*** Opening Working data ***

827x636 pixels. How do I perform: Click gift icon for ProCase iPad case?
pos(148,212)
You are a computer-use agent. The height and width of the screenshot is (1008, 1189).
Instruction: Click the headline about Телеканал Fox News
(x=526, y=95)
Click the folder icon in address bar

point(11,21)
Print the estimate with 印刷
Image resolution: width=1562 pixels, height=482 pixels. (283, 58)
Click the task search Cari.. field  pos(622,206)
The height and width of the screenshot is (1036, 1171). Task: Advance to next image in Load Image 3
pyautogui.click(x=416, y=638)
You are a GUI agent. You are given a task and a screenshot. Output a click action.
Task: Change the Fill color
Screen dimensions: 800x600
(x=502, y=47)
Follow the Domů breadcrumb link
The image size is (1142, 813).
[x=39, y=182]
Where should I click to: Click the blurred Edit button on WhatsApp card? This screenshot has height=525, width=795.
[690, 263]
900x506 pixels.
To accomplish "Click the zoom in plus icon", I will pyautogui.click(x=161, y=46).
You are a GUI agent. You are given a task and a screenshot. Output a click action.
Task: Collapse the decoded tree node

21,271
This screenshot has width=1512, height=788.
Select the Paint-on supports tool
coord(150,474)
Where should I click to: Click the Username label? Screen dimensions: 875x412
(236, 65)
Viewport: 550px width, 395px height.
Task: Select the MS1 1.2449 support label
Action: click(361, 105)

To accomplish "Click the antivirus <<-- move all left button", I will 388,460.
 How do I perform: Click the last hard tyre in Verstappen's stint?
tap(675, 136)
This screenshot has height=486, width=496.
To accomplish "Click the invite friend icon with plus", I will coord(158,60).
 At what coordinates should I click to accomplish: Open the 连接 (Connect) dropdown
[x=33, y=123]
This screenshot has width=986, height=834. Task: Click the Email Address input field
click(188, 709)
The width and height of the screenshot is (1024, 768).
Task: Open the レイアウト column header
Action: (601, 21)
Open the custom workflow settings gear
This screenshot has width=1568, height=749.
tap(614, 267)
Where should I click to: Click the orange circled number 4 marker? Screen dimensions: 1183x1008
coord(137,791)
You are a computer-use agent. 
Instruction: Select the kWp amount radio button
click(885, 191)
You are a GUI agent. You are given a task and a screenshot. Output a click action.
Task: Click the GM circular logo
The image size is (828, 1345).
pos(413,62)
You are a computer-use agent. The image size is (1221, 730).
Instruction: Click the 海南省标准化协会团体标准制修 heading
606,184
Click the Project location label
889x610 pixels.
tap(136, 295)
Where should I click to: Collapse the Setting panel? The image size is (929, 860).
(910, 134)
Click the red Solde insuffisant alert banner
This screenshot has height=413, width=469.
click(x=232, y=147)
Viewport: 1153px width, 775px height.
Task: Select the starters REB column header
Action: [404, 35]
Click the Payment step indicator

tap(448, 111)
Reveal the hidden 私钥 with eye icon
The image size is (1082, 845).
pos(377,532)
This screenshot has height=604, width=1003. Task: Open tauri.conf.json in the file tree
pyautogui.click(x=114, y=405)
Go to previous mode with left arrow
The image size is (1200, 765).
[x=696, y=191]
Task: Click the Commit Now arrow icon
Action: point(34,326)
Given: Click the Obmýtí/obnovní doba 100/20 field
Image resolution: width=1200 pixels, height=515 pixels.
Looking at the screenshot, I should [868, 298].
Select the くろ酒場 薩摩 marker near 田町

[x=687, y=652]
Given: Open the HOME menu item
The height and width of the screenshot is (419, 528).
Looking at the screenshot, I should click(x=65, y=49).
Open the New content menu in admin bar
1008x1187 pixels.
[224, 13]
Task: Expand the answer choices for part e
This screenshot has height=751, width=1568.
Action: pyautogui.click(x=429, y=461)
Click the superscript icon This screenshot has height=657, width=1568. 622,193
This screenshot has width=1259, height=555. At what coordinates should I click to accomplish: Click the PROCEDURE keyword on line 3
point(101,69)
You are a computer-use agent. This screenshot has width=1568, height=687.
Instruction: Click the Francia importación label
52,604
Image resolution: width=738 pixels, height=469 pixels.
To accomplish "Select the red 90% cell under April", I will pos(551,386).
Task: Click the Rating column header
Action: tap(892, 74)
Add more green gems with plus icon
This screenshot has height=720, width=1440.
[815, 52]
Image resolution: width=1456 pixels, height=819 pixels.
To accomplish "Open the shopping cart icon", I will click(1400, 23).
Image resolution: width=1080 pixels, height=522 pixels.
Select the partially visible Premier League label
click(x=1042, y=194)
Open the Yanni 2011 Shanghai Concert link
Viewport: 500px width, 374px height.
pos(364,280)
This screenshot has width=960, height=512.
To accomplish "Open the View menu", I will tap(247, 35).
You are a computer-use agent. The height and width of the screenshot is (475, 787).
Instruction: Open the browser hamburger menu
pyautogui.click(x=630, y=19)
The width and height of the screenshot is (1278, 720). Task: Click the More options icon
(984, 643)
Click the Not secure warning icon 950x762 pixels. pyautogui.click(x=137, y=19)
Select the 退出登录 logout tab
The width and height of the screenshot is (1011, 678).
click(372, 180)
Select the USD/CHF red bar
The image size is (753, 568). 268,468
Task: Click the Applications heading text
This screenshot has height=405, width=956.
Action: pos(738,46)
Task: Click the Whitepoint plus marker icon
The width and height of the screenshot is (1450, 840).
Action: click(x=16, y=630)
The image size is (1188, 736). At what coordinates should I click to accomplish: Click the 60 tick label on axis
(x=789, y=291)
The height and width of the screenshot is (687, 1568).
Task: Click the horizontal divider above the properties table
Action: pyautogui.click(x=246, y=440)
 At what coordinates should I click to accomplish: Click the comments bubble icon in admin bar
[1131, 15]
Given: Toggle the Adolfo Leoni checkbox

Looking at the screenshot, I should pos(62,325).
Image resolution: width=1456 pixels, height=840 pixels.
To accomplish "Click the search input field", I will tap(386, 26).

*** Closing Working data ***

→ Your assignment: Copy every record above exactly as it is.

→ Output:
827x636 pixels. How do I perform: Click gift icon for ProCase iPad case?
pos(148,212)
You are a computer-use agent. The height and width of the screenshot is (1008, 1189).
Instruction: Click the headline about Телеканал Fox News
(x=526, y=95)
Click the folder icon in address bar

point(11,21)
Print the estimate with 印刷
Image resolution: width=1562 pixels, height=482 pixels. (283, 58)
Click the task search Cari.. field  pos(622,206)
The height and width of the screenshot is (1036, 1171). Task: Advance to next image in Load Image 3
pyautogui.click(x=416, y=638)
You are a GUI agent. You are given a task and a screenshot. Output a click action.
Task: Change the Fill color
Screen dimensions: 800x600
(x=502, y=47)
Follow the Domů breadcrumb link
The image size is (1142, 813).
[x=39, y=182]
Where should I click to: Click the blurred Edit button on WhatsApp card? This screenshot has height=525, width=795.
[690, 263]
900x506 pixels.
To accomplish "Click the zoom in plus icon", I will pyautogui.click(x=161, y=46).
You are a GUI agent. You are given a task and a screenshot. Output a click action.
Task: Collapse the decoded tree node

21,271
This screenshot has width=1512, height=788.
Select the Paint-on supports tool
coord(150,474)
Where should I click to: Click the Username label? Screen dimensions: 875x412
(236, 65)
Viewport: 550px width, 395px height.
Task: Select the MS1 1.2449 support label
Action: click(361, 105)

To accomplish "Click the antivirus <<-- move all left button", I will 388,460.
 How do I perform: Click the last hard tyre in Verstappen's stint?
tap(675, 136)
This screenshot has height=486, width=496.
To accomplish "Click the invite friend icon with plus", I will coord(158,60).
 At what coordinates should I click to accomplish: Open the 连接 (Connect) dropdown
[x=33, y=123]
This screenshot has width=986, height=834. Task: Click the Email Address input field
click(188, 709)
The width and height of the screenshot is (1024, 768).
Task: Open the レイアウト column header
Action: (601, 21)
Open the custom workflow settings gear
This screenshot has width=1568, height=749.
tap(614, 267)
Where should I click to: Click the orange circled number 4 marker? Screen dimensions: 1183x1008
coord(137,791)
You are a computer-use agent. 
Instruction: Select the kWp amount radio button
click(885, 191)
You are a GUI agent. You are given a task and a screenshot. Output a click action.
Task: Click the GM circular logo
The image size is (828, 1345).
pos(413,62)
You are a computer-use agent. The image size is (1221, 730).
Instruction: Click the 海南省标准化协会团体标准制修 heading
606,184
Click the Project location label
889x610 pixels.
tap(136, 295)
Where should I click to: Collapse the Setting panel? The image size is (929, 860).
(910, 134)
Click the red Solde insuffisant alert banner
This screenshot has height=413, width=469.
click(x=232, y=147)
Viewport: 1153px width, 775px height.
Task: Select the starters REB column header
Action: [404, 35]
Click the Payment step indicator

tap(448, 111)
Reveal the hidden 私钥 with eye icon
The image size is (1082, 845).
pos(377,532)
This screenshot has height=604, width=1003. Task: Open tauri.conf.json in the file tree
pyautogui.click(x=114, y=405)
Go to previous mode with left arrow
The image size is (1200, 765).
[x=696, y=191]
Task: Click the Commit Now arrow icon
Action: point(34,326)
Given: Click the Obmýtí/obnovní doba 100/20 field
Image resolution: width=1200 pixels, height=515 pixels.
Looking at the screenshot, I should [868, 298].
Select the くろ酒場 薩摩 marker near 田町

[x=687, y=652]
Given: Open the HOME menu item
The height and width of the screenshot is (419, 528).
Looking at the screenshot, I should click(x=65, y=49).
Open the New content menu in admin bar
1008x1187 pixels.
[224, 13]
Task: Expand the answer choices for part e
This screenshot has height=751, width=1568.
Action: pyautogui.click(x=429, y=461)
Click the superscript icon This screenshot has height=657, width=1568. 622,193
This screenshot has width=1259, height=555. At what coordinates should I click to accomplish: Click the PROCEDURE keyword on line 3
point(101,69)
You are a computer-use agent. This screenshot has width=1568, height=687.
Instruction: Click the Francia importación label
52,604
Image resolution: width=738 pixels, height=469 pixels.
To accomplish "Select the red 90% cell under April", I will pos(551,386).
Task: Click the Rating column header
Action: tap(892, 74)
Add more green gems with plus icon
This screenshot has height=720, width=1440.
[815, 52]
Image resolution: width=1456 pixels, height=819 pixels.
To accomplish "Open the shopping cart icon", I will click(1400, 23).
Image resolution: width=1080 pixels, height=522 pixels.
Select the partially visible Premier League label
click(x=1042, y=194)
Open the Yanni 2011 Shanghai Concert link
Viewport: 500px width, 374px height.
pos(364,280)
This screenshot has width=960, height=512.
To accomplish "Open the View menu", I will tap(247, 35).
You are a computer-use agent. The height and width of the screenshot is (475, 787).
Instruction: Open the browser hamburger menu
pyautogui.click(x=630, y=19)
The width and height of the screenshot is (1278, 720). Task: Click the More options icon
(984, 643)
Click the Not secure warning icon 950x762 pixels. pyautogui.click(x=137, y=19)
Select the 退出登录 logout tab
The width and height of the screenshot is (1011, 678).
click(372, 180)
Select the USD/CHF red bar
The image size is (753, 568). 268,468
Task: Click the Applications heading text
This screenshot has height=405, width=956.
Action: pos(738,46)
Task: Click the Whitepoint plus marker icon
The width and height of the screenshot is (1450, 840).
Action: click(x=16, y=630)
The image size is (1188, 736). At what coordinates should I click to accomplish: Click the 60 tick label on axis
(x=789, y=291)
The height and width of the screenshot is (687, 1568).
Task: Click the horizontal divider above the properties table
Action: pyautogui.click(x=246, y=440)
 At what coordinates should I click to accomplish: Click the comments bubble icon in admin bar
[1131, 15]
Given: Toggle the Adolfo Leoni checkbox

Looking at the screenshot, I should pos(62,325).
Image resolution: width=1456 pixels, height=840 pixels.
To accomplish "Click the search input field", I will tap(386, 26).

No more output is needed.